** EXERCISES TO COMPLETE **
(a) Reproduce the passage on Scottish independence word for word between "Lots of Scots" and "their fellow citizens.", inclusive.
(b) According to the passage on Scottish independence, what is the lesson of the Eurozone?

What matters anyway is not whether Scotland is in the EU, but that we have the same EU status as the UK. If they voted to leave (I think they won’t in the end), we would have to go with them whether independent or not. Scotland is too integrated into the UK economy to be able to be in the EU while the UK is not.


The lesson of the Eurozone is that currency union without political and fiscal union does not work. When countries become independent, even tiny ones like Latvia, the norm is that they set up their own currencies. Using the pound without a currency union would send Scotland’s financial sector down south, along with the associated jobs and wealth and would mean that our savings lacked a lender of last resort. The best option for an independent Scotland would be to set up its own currency. This however would be damaging to Scotland’s trade and integration into the UK economy.  

Lots of Scots did not appreciate George Osborne & co. saying that we could not keep the pound after independence. Did they mean it? There’s no way of knowing until and unless negotiations begin after a vote for independence. You take your pick according to what you want to believe and which side of the debate you support. These matters however, in the end are determined by self-interest and public opinion. Anyone who thinks the other parts of the UK are going to vote for a Eurozone style currency union with Scotland after rejecting it with the EU, does not understand their fellow citizens.


With a short time to go it is more and more important that when campaigning we do nothing that harms the image of the side we support. Don’t hate or insult the sort of people you meet every day in shops, on the bus or at work. I find it best simply to ignore any insulting language online. We’re all very passionate about the issues and we’ve all said things that are unkind. That’s the nature of politics. But there are lots of good people on both sides and it’s possible to have reasonable, informed conversations with them. You often learn something too and make friends.

** DATA SEGMENT **
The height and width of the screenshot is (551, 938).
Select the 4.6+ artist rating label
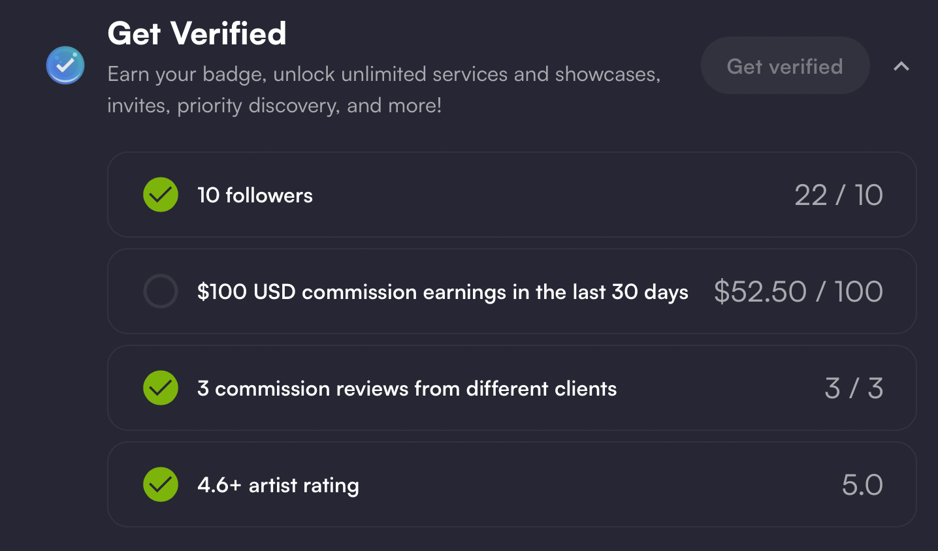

** SOLVED TASKS **
(a)
Lots of Scots did not appreciate George Osborne & co. saying that we could not keep the pound after independence. Did they mean it? There’s no way of knowing until and unless negotiations begin after a vote for independence. You take your pick according to what you want to believe and which side of the debate you support. These matters however, in the end are determined by self-interest and public opinion. Anyone who thinks the other parts of the UK are going to vote for a Eurozone style currency union with Scotland after rejecting it with the EU, does not understand their fellow citizens.

(b) Currency union without political and fiscal union does not work.